A grande demanda de pecuaristas de Santa Catarina e do Paraná pelos bovinos gaúchos também ajuda a manter o mercado aquecido, inclusive no segmento de alta genética, segundo o presidente do Sindiller/RS. Um exemplo do que ocorreu na temporada de primavera, o outono vem sendo caracterizado pela negociação antecipada de produtores, tanto touros quanto fêmeas. “Muitos produtores da metade Norte do Estado estão entourando no inverno, bem mais cedo, e têm a oportunidade de comprar antes desse animal. Em Santa Catarina e no Paraná, (ocorre) a mesma coisa”, afirma Crespo.

O diretor da Trajano Silva Remates, Marcelo Silva, vê com preocupação o cenário atual de preços da pecuária e seus reflexos nos leilões. Embora acredite que a queda tenha atingido um limite, ele não prevê melhora em curto prazo. “De uma maneira geral, acho que podemos voltar a trabalhar com o terneiro na casa dos R$ 10,00 - R$ 11,00 e a vaca de invernar, na casa dos R$ 10,00. No gado gordo, não acredito que haja muita alteração”, diz. 

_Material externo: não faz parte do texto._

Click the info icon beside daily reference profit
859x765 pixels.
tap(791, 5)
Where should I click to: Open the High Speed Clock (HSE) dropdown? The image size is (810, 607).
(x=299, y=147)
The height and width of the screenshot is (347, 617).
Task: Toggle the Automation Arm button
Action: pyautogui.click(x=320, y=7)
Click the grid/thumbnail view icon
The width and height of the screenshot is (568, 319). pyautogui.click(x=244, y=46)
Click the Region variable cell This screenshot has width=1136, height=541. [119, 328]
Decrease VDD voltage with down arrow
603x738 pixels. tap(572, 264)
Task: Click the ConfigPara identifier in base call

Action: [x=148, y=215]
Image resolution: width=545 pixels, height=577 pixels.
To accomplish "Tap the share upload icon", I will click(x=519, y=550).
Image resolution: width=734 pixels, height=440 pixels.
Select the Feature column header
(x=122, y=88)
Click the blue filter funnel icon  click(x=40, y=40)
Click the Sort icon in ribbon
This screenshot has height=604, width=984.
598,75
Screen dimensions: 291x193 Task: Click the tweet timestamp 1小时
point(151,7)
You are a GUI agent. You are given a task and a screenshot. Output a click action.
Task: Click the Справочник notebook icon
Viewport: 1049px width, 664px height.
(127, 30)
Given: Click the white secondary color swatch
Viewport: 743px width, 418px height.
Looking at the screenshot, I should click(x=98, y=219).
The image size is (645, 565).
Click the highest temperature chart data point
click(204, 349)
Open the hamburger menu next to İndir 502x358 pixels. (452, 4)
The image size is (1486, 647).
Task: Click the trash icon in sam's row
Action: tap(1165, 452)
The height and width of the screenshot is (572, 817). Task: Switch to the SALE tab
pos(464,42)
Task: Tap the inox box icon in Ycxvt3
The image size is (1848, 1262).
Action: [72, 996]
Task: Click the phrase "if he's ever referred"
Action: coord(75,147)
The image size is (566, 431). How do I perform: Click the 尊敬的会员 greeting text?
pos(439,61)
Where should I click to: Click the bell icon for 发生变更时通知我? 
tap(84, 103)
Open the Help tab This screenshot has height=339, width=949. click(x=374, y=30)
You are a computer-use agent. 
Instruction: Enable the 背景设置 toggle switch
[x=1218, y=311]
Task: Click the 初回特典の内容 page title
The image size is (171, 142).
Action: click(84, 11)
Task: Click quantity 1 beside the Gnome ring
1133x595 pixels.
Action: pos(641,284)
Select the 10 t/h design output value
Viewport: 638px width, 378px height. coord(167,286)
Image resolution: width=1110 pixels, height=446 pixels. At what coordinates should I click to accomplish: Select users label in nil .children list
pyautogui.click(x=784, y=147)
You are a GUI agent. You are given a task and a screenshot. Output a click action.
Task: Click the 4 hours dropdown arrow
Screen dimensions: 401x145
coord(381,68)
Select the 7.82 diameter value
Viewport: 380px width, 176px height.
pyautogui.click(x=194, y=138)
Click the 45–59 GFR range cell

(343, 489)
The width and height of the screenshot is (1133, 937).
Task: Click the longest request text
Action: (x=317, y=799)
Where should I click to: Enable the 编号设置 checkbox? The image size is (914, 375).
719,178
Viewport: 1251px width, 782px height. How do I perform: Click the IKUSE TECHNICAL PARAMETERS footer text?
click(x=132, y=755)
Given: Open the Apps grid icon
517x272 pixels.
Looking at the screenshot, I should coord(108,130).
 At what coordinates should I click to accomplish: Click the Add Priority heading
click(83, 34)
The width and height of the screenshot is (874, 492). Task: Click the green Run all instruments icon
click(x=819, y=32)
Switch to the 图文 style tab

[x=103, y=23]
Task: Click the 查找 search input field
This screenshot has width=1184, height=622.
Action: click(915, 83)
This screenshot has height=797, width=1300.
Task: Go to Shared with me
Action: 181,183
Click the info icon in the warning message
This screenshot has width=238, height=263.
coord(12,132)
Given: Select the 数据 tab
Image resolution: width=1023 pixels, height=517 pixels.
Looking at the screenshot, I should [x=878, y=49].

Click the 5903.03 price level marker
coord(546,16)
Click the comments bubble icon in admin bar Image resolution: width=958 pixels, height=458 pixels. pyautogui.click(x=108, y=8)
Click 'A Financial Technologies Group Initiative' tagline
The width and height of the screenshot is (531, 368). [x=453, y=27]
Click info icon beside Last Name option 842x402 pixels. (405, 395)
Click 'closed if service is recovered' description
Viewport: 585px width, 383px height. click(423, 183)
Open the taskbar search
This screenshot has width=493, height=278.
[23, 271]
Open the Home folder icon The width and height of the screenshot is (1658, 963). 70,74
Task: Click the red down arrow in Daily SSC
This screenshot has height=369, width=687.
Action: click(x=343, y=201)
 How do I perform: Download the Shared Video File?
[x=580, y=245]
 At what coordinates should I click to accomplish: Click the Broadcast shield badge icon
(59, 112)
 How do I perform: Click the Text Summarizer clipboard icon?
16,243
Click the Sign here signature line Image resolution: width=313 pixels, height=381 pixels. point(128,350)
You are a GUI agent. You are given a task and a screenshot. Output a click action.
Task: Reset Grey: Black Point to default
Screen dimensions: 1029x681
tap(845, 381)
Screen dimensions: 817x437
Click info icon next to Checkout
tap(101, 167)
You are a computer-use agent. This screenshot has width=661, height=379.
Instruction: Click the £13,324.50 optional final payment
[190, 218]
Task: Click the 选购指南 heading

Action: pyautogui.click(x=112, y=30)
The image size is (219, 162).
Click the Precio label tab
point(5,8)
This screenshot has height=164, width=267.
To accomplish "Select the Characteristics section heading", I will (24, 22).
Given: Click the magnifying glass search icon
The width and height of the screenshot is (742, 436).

Silva observa que, apesar de ter atingido uma maior parte do território gaúcho, a estimativa de 2022 foi menos longa que a verificada no último verão. Segundo o leiloeiro, todas as categorias de animais oferecidas nesta temporada estão com peso 30% inferior ao patamar de anos acima à seca, e os pecuaristas que não amargaram tantos prejuízos com a safra de verão tendem a “segurar” o gado no campo. “Nos leilões, o número de animais oferecidos tem sido menor. O outono vai ser um momento de transição, em que os valores talvez melhorem um pouquinho, mas nunca como os do ano passado, na mesma época. Vamos ter de esperar até a primavera para que haja uma alta substancial”, avalia o leiloeiro.